You’ll want your return to be higher than your investment. How much higher is up to you and your development team. If your event was a pure fundraising event, a higher ROI is your goal. If it’s an event wherein fundraising is secondary to, say, cultivating relationships with major donors, a lower ROI may be acceptable.
When calculating your ROI, be sure you consider non-monetary investments, too. You might get a decent ROI when you compare your expenditures to your intake. But how does your ROI look if you consider your staff’s time? Your event may have a positive ROI, but that ROI may seem less impressive if your entire staff spent the majority of their time working on the event and not on other fundraising activities.

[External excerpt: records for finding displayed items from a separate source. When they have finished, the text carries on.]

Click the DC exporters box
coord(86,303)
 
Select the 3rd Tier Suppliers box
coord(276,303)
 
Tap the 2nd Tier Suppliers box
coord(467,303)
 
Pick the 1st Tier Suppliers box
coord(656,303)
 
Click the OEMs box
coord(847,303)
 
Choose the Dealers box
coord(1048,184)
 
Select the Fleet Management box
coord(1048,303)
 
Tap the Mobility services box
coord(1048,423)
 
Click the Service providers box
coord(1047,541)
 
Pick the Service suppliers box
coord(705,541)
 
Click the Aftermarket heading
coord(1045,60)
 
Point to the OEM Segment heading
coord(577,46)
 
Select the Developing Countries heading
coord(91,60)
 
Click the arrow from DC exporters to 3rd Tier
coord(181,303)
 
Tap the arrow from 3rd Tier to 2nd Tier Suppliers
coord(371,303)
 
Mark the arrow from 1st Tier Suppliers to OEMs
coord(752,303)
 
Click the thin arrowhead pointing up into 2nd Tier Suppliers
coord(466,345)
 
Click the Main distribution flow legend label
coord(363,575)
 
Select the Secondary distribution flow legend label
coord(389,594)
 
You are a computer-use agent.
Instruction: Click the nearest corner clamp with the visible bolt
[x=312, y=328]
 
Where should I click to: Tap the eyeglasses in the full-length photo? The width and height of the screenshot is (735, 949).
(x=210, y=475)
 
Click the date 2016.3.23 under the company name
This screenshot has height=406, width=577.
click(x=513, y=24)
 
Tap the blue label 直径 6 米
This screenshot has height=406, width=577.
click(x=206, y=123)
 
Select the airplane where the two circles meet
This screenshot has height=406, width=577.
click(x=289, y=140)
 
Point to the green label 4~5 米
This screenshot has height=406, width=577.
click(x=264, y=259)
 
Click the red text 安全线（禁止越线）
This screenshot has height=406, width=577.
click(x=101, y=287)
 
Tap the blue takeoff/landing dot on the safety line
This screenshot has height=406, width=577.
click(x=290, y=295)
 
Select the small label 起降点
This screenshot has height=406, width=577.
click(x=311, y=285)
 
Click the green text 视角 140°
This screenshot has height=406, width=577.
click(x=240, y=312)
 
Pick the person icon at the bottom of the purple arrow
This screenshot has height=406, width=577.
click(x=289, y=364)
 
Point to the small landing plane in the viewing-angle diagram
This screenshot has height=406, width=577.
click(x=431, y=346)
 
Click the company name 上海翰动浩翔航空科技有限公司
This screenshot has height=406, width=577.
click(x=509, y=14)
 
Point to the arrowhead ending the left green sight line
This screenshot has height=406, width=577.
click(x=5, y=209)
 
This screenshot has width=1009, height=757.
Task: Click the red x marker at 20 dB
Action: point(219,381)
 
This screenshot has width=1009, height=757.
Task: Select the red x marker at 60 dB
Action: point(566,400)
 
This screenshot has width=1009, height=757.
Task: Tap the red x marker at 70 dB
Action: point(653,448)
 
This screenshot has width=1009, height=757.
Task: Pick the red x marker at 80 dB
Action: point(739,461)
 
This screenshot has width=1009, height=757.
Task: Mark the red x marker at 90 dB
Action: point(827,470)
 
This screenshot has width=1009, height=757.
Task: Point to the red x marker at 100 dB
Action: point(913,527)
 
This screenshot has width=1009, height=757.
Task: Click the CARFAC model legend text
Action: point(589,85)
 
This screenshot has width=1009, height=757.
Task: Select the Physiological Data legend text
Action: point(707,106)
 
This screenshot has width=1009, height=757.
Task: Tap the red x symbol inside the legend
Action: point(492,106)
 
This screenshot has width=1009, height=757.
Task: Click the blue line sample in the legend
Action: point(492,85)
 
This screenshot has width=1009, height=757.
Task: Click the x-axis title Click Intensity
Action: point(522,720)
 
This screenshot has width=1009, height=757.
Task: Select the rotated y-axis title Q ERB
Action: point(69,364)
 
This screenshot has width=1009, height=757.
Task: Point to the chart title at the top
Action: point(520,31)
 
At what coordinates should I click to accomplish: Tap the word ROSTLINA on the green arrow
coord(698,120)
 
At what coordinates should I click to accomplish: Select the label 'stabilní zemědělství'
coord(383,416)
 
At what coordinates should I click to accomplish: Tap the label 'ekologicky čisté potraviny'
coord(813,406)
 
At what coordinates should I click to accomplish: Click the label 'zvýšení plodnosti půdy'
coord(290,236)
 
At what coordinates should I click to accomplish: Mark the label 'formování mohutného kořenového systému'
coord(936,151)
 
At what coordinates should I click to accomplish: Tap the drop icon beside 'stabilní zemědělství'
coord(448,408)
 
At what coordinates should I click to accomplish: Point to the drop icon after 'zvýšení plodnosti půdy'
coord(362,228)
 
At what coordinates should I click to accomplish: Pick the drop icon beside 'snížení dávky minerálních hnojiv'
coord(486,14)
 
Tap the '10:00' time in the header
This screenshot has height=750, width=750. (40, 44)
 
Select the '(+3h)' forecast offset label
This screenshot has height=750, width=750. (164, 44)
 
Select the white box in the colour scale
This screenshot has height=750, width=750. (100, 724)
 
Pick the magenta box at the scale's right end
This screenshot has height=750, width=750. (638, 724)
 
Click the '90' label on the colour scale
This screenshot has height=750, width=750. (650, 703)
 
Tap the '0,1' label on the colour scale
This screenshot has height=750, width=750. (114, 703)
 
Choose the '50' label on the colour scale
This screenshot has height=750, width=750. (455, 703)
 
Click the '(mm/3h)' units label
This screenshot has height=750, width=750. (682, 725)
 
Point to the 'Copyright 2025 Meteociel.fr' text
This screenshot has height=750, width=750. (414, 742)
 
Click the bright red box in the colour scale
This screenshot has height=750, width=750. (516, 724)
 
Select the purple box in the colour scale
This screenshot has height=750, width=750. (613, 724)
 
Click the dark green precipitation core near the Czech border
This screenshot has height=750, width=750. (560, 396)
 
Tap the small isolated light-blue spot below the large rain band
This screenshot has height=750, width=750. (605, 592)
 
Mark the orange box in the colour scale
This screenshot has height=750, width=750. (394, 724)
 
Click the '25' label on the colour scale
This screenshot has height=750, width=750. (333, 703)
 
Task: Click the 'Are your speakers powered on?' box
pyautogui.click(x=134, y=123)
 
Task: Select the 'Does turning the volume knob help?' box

Having a solid grasp of your ROI will help you determine whether or not your event was a success. It’ll also help you pinpoint where you can improve next year’s event… or whether or not you should hold next year’s event at all!
Taking time to celebrate your wins is so, so important. Burnout is a huge problem in the nonprofit sector. And for good reason! Nonprofits work hard to solve huge, global problems. The to-do lists can feel never-ending. Budgets are small and goals are big. It can feel overwhelming!
That’s why celebrating your wins is such a big deal. It prevents burnout! So take time to review your successes, dwell on how great your event was, and linger over what you can accomplish with the money you raised. You did it—congratulations!
Wrapping up an event can feel like a chore. The adrenaline of planning the event and the blur of executing it has worn off. But taking time to make a follow-up plan, evaluating your ROI, and celebrating your accomplishments are all important. At the end of the process, you’ll be ready to start planning your NEXT event!